Median numbers of CRISPR2 units in commensal (CEC), enteric (EnPEC) or extraintestinal (ExPEC) pathogens of the E. coli and related strains analyzed in this study, are indicated by a horizontal line. Light grey boxes represent the interquartile range values for the whole set of 126 strains (with 28, 50 and 43 isolates for each group, respectively). Dark grey boxes comprise the interquartile range values for the reduced subset of 71 strains with intact cas I-E genes (22, 35 and 11 isolates). Vertical lines for each box denote the corresponding CRISPR2 count range. Significant differences of median values (Kruskal-Wallis p-values lower than 0.05) for the comparisons within each of these two sets of strains are indicated by an asterisk (ns, not significant).

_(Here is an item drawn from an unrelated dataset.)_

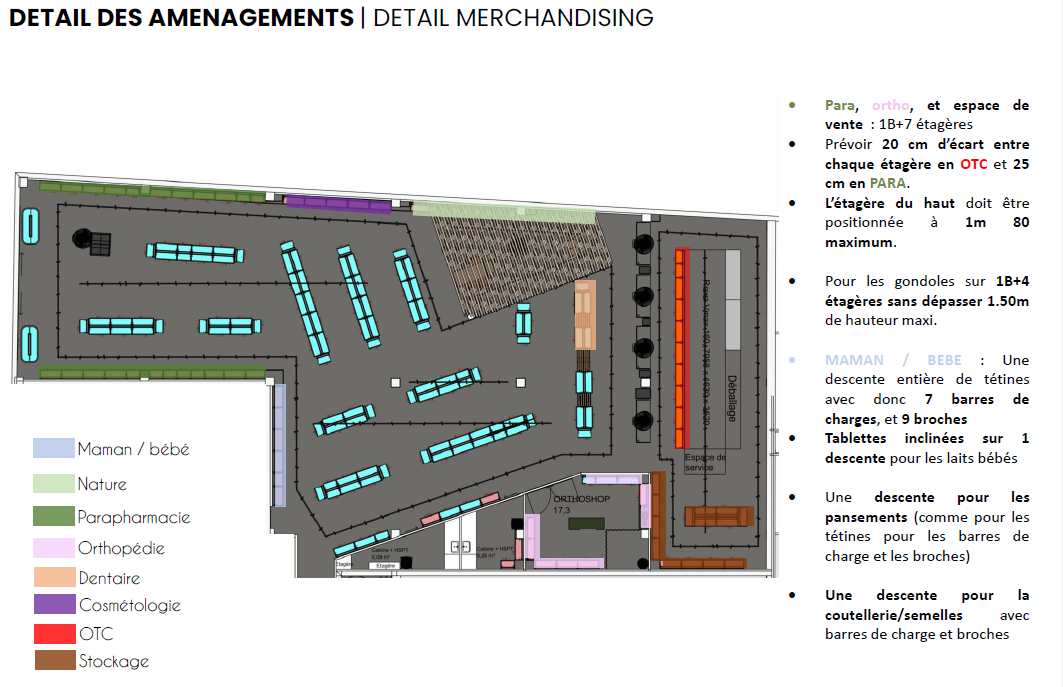Click the DETAIL MERCHANDISING subtitle text

513,18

Fig 2. Correlation of CRISPR counts and pathogenic categories.

Graphical representation of the number of CRISPR repeats in strains categorized as commensal (CEC) or as pathogens of enteric (EnPEC) or extraintestinal (ExPEC) origins for the whole set of N = 126 strains (A) or the 71 strains with the intact set of cas I-E genes (B). Dotted lines represent the least-square linear regressions, and their corresponding R² values are indicated.

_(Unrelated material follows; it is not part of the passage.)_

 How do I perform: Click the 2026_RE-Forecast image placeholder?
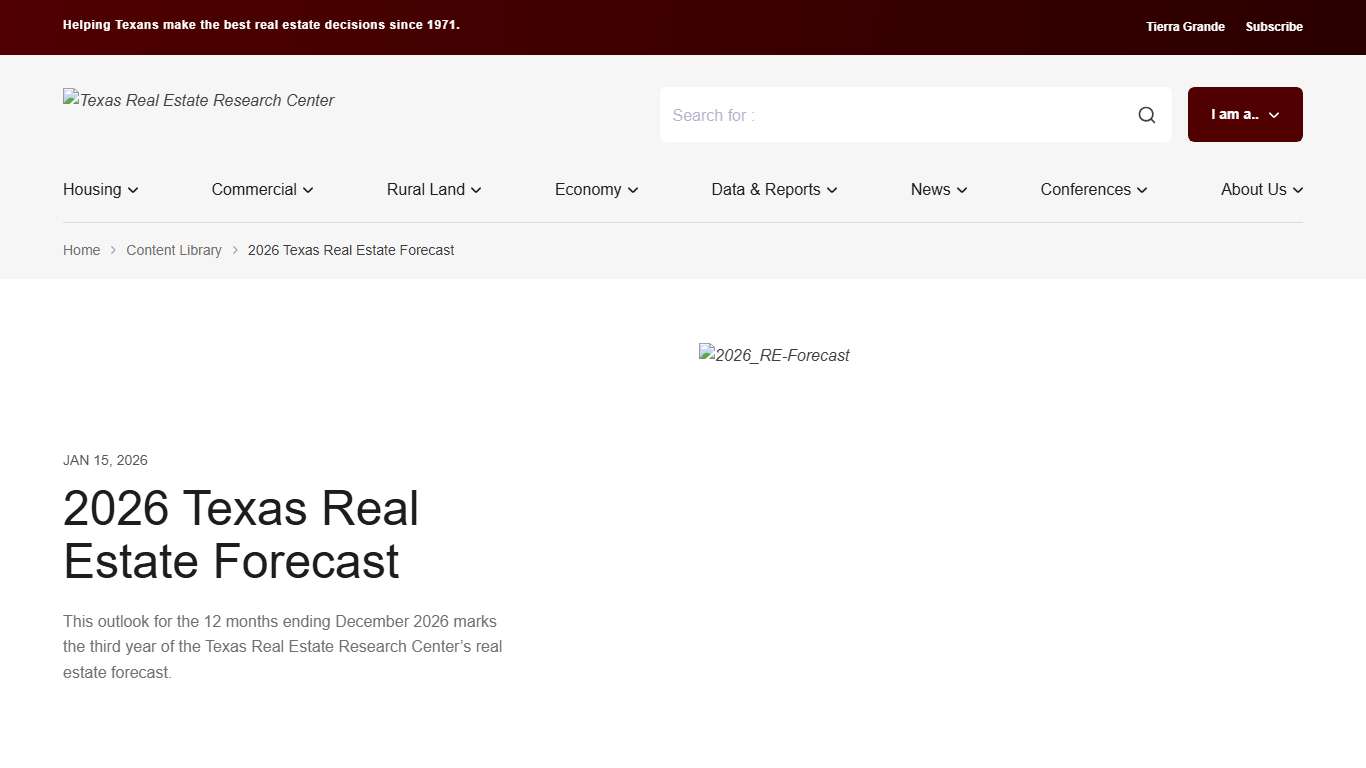click(773, 355)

Fig 3. Comparison of the CRISPR counts and the number of UPEC genes.

Median numbers of CRISPR2 units in the strains under study, referred to the number of selected uropathogenicity genes within those strains. For each UPEC number category (x-axis), light grey boxes represent the interquartile range for the median value (horizontal line) of all strains (N = 126, with 63, 23, 22, 7 and 11 isolates for each category, respectively), while dark grey boxes indicate that value for strains with complete cas I-E genes (N = 71 and 49, 12, 9, 1 and 0 isolates, respectively). Vertical lines indicate the CRISPR2 count ranges. Significant differences of median values (Kruskal-Wallis p-values lower than 0.05) for the comparisons within each set of strains are indicated by an asterisk (ns, not significant). The categories compared are indicated in brackets, while categories with an insufficient number of isolates are not considered for comparison (see Materials and Methods).

Fig 4. Correlation of CRISPR counts and the number of UPEC genes.

Graphical representation of the number of CRISPR repeats for strains harboring 0, 1, 2, 3 or 4 UPEC factors for the whole set of N = 126 strains (A) or the 71 strains with the intact set of cas I-E genes (B). Dotted lines represent the least-square linear regressions, and their corresponding R² values are indicated.